Public Luxury: Architecture, Design and the Struggle for the Commons

Experience new and experimental works of design and architecture in public, by many of Sweden’s most prominent architects and designers, in ArkDes’ major exhibition for 2018.

Public Luxury is an exhibition about the conflicts and paradoxes of design in the public realm in Sweden today.

Why are people so passionate about ice cream kiosks and hot dog stands? Can we make better streets out of our paranoia about crime and terrorism? And what happens when the public simply says no to something a designer or artist has worked on for years?

The title sounds like a contradiction, but recognises that everything in the public realm exists for more than merely functional reasons. Every kerbstone, bench, bollard, station sign, public toilet and street is part of the character of a place.

All the works here, many of which were made for this exhibition, share the ambition to tell a story about public life today, and we should listen. Architects and designers may not be able to change society, but nothing reveals how society is changing as clearly as architecture and design.

Participants include Dansbana! (Anna Pang, Anna Fridolin and Teres Selberg), Jonas Dahlberg, Sandi Hilal/DAAR, Johan Celsing, Hilda Hellström, Johannes Norlander, Åsa Jungnelius and Uglycute, among others.

  • Photo: Matti Östling. 2018.
  • Photo: Matti Östling. 2018. Dansbana!

Every kerbstone, bench, bollard, station sign, public toilet and street is part of the character and identity of a place.

Photo: Johan Dehlin. 2018. Portal to the exhibition by Åsa Jungelius.
Photo: Matti Östling. 2018.
Photo: Matti Östling. 2018.
Photo: Matti Östling. 2018.
Photo: Matti Östling. 2018.
Photo: Matti Östling. 2018.
Photo: Matti Östling. 2018.
Photo: Matti Östling. 2018.
Photo: Matti Östling. 2018.

What is a public luxury?

A public luxury might sound like a paradox, but such things do exist. Opera houses and state limousines; monuments and botanical gardens; the best silver at the royal palace and the most valuable painting in the National Museum. These luxuries belong to us, but most of us will never use them or take them home. Common to all, but exclusive: this kind of public luxury tends to consist of material things with lots symbolic value and meaning.

Given problem 1:
According to the text about the Public Luxury exhibition, which institution presented it as its major exhibition for 2018?
Given problem 2:
Pick up the text on the Public Luxury exhibition after its last sentence and carry it forward.

Dataset excerpt:
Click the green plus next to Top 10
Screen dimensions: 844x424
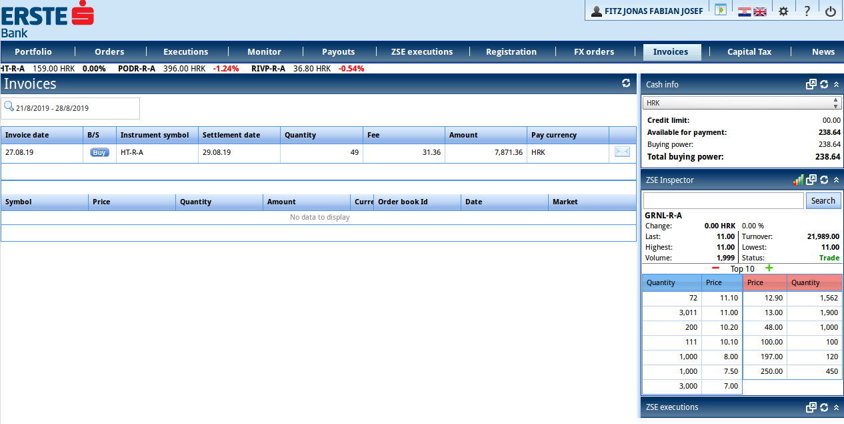(769, 268)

Expected output 1:
ArkDes

Expected output 2:
Then there are the luxuries that are absolutely (or should be) equal in their distribution: extraordinary treasures we share in common. They tend to be radical ideas that have hardened into laws: parental leave; rent control; nearly free childcare; the rule of law; universal suffrage. They give our lives meaning or enable us to live the way we want to live. But we often no longer see the ethical and organisational imagination that went into their creation: they feel like entitlements.

To many non-Swedes they are, of course, spectacular luxuries. Design and architecture in the public realm exists somewhere between these poles. It is architecture and design’s task to give form to a societal idea (like justice) through the creation of a setting for people to encounter that idea (like a courthouse). We see in our public buildings and spaces (our park benches and metro trains; a hot dog kiosk and a monument to the dead) what we are made of. Design can not avoid this assignment – it either embraces the task, or it unwittingly displays, or even conceals, society’s prejudices and weaknesses.

Public Luxury is an exhibition of 28 projects in Sweden (or in one case in Norway, but by a Swedish artist) that tell a story of how architecture and design articulate our common values and the conflicts in the public realm today. There are architects and designers behind most of the project, but not all. In Public Luxury you see a public realm taking shape that is co-produced: from politician to craftsperson; from citizen campaigner to video game studio historian. The designers in Public Luxury are giving form to the public realm, but they are working sometimes with, sometimes against, the prevailing conditions.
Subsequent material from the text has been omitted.